Who now remembers the excitement of the discovery of the Marathon gas field off Kinsale and the building of the Irish Fertiliser Industries Nitrigin Éireann plant that was to manufacture nitrogen fertiliser for Irish farmers and so remove one of the sources of severe price fluctuations in a key input?

We could do with such price certainty now.

Russia is by far the main producer of natural gas while Europe is closing down its coal-fired electricity generating plants and Germany is phasing out its nuclear capacity.

Such a venture should be immediately resurrected

Ireland is particularly vulnerable right at the end of the pipeline from Siberia, yet at the same time we have a tremendous natural facility in the Shannon Estuary where various governments have toyed with the proposal to build a liquefied petroleum or natural gas terminal.

Such a venture should be immediately resurrected, declared a strategic infrastructure project and begun as soon as possible.

This at least would give us the flexibility to import gas from the US or Qatar or anywhere else in the world as the shipping of gas becomes an everyday feature of the international fuel trade.

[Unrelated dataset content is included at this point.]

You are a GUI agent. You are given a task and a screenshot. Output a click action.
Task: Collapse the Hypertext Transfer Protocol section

I have not heard anyone suggest a Government fertiliser price stabilisation fund

Even the Green Party leader Eamon Ryan has at last acknowledged that we are going to continue to need gas as a fuel to generate electricity for the foreseeable future, despite the abstract wish to become totally renewable.

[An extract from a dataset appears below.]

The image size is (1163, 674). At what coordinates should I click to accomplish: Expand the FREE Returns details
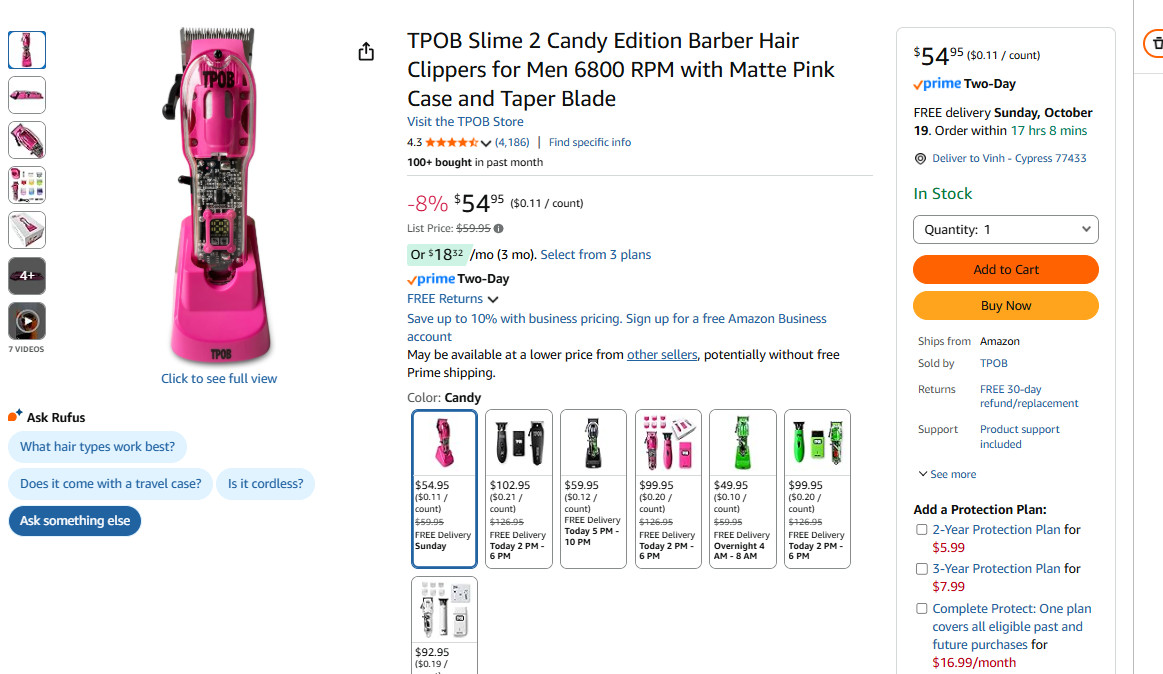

Meanwhile, I have not heard anyone suggest a Government fertiliser price stabilisation fund or even a European one, yet such a move would be a logical reaction to what is an unparalled explosion in the cost of an absolutely essential plant nutrient for EU food security. We are really back to fundamentals at this stage.

In the meantime, I listened with intense interest to the excellent Teagasc Review and Outlook Conference for 2021/2022.

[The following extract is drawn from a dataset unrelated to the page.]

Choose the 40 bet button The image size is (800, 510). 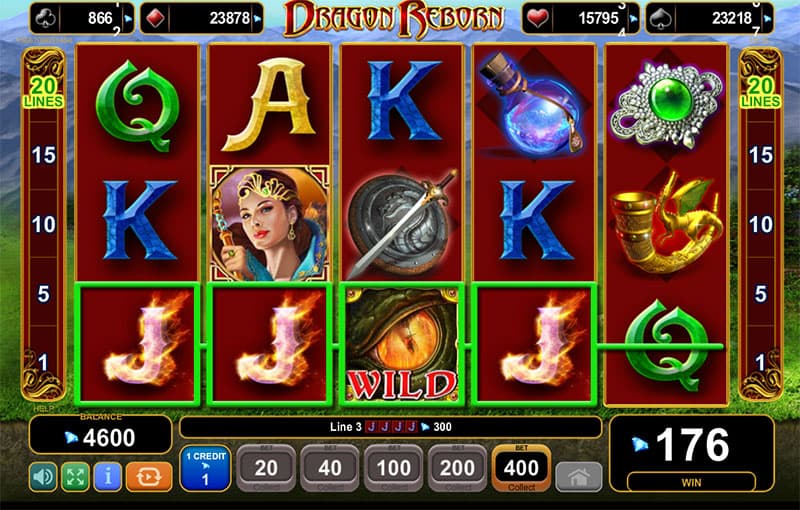pyautogui.click(x=330, y=468)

Already it seems clear that US fertiliser prices are below their European equivalents – especially in nitrogen

What forcibly struck me was how European prices essentially reflect world prices in pretty well all commodities and we have good figures for these output prices from around the world. We do not have the same visibility on input prices. Already it seems clear that US fertiliser prices are below their European equivalents – especially in nitrogen.

Teagasc should set up a price monitoring unit covering the normal range of inputs, across a range of countries. It would provide useful visibility, especially when it is clear that Europe’s focus for the CAP has shifted dramatically from food production and food security.